Investment in a diverse education and career development pipeline also is essential in research. Dedicated funding for trainees from underrepresented backgrounds and with lived experience will create opportunities for career development. Research staff positions could be used as targeted opportunities to train individuals personally affected by or underrepresented in the research workforce, and special funding could be created to enhance diversity among psychosis research leaders. Within our Connection Learning Healthcare System (CLHS) EPINET hub, we integrate students and researchers with lived experience in leadership roles, employ them as research staff, and provide opportunities to lead CLHS-linked projects. For example, a researcher who worked as a CSC peer specialist now leads research on peer support implementation across CLHS. Service users’ insights into unexplored research topics must be sought after completing CSC. For example, the service user–led Psychosis Outside the Box project (
https://rethinkpsychosis.weebly.com) has called attention to aspects of the psychosis experience, including subjective impacts of language and labeling, that have been neglected in research and practice (
15).

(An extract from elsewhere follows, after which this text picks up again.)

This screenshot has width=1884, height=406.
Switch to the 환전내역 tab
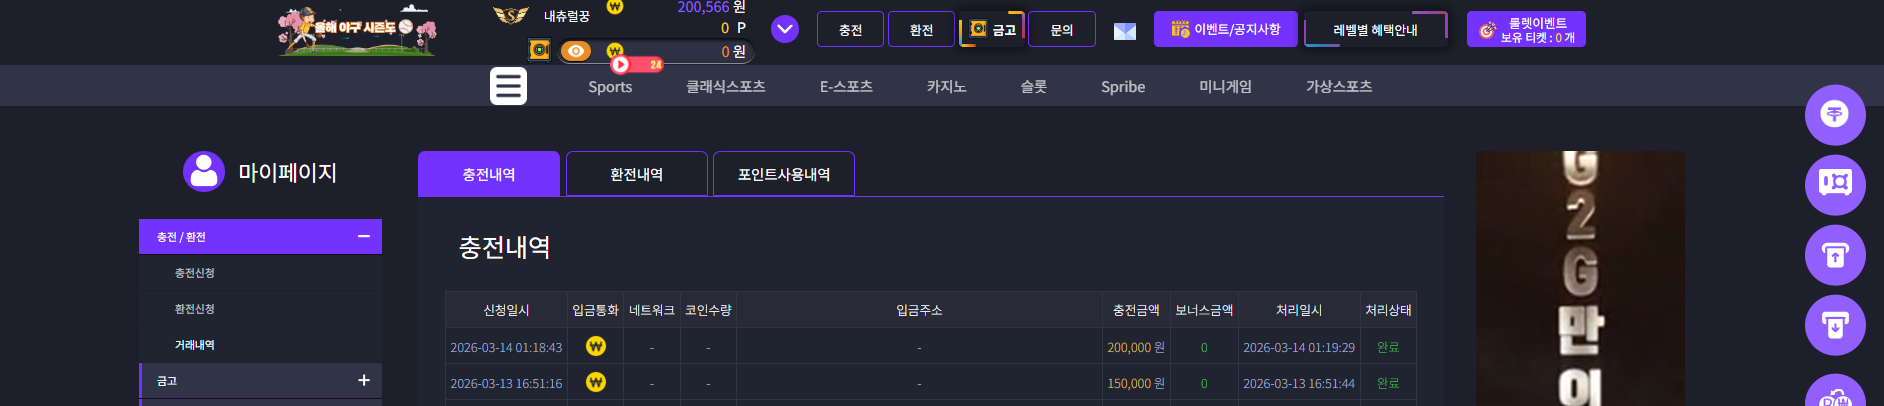(x=637, y=174)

NIMH and NIMH-appointed reviewers should value (and reward) investment in justice, equity, diversity, and inclusion through recognition, funding, and structure of research.
Research institutions must ensure that contributions of underrepresented minority individuals and those with lived experience are valued, not tokenized. Drawing on international work on the impact of participatory research methods (
16), funding agencies should provide guidance on these methods and train reviewers to scrutinize participatory plans and reward meaningful involvement and penalize nominal inclusion. For example, advisory boards that offer service users and families no meaningful participation in project development or decision making should be recognized as suboptimal “minimal” inclusion. The U.K. National Institute for Health and Care Research's guidance on coproducing a research project could serve as a model.
Identity alone is not a substitute for sustained critical thought and investment in collective processes of critical consciousness (or conscientization, i.e., the development of a collective awareness and understanding of underlying mechanisms and effects of power, privilege, and oppression). Underrepresented minority individuals, especially those in early career stages, face great pressure to conform, as do lower-status providers in practice settings. Justice, equity, diversity, and inclusion is not simply about “bringing people to the table” but transforming the table through deep engagement with diverse perspectives and a willingness to change the status quo and cede one’s own power and control.
Positionality Statement
This Open Forum includes three coauthors with personal experience of intervention for early psychosis, four from ethnoracial minority groups, and several with other disabilities or family experiences of serious mental illness, including experiences of disability-related homelessness, poverty, and public sector social welfare services. Service experiences represented within this group include voluntary and involuntary hospitalizations, long-term use of antipsychotic medications, partial hospitalization, and disengagement from mental health services. More than half of the coauthors fall under demographic categories recognized as underrepresented in the NIH workforce. We also acknowledge that we are not diverse enough. We must transform services and policies so that leadership reflects those affected by psychosis.
Conclusions
The new round of EPINET funding represents an opportunity to move from rhetoric to action for justice, equity, diversity, and inclusion in CSC research and practice. Whenever entrenched inequality is at play, courage is required to own what has happened in the past and invest in change that is real, material, and grounded in the present with eyes to the future.
Acknowledgments
The authors acknowledge senior investigators in the Connection Learning Healthcare System who have taken substantive measures within this hub to make actionable changes.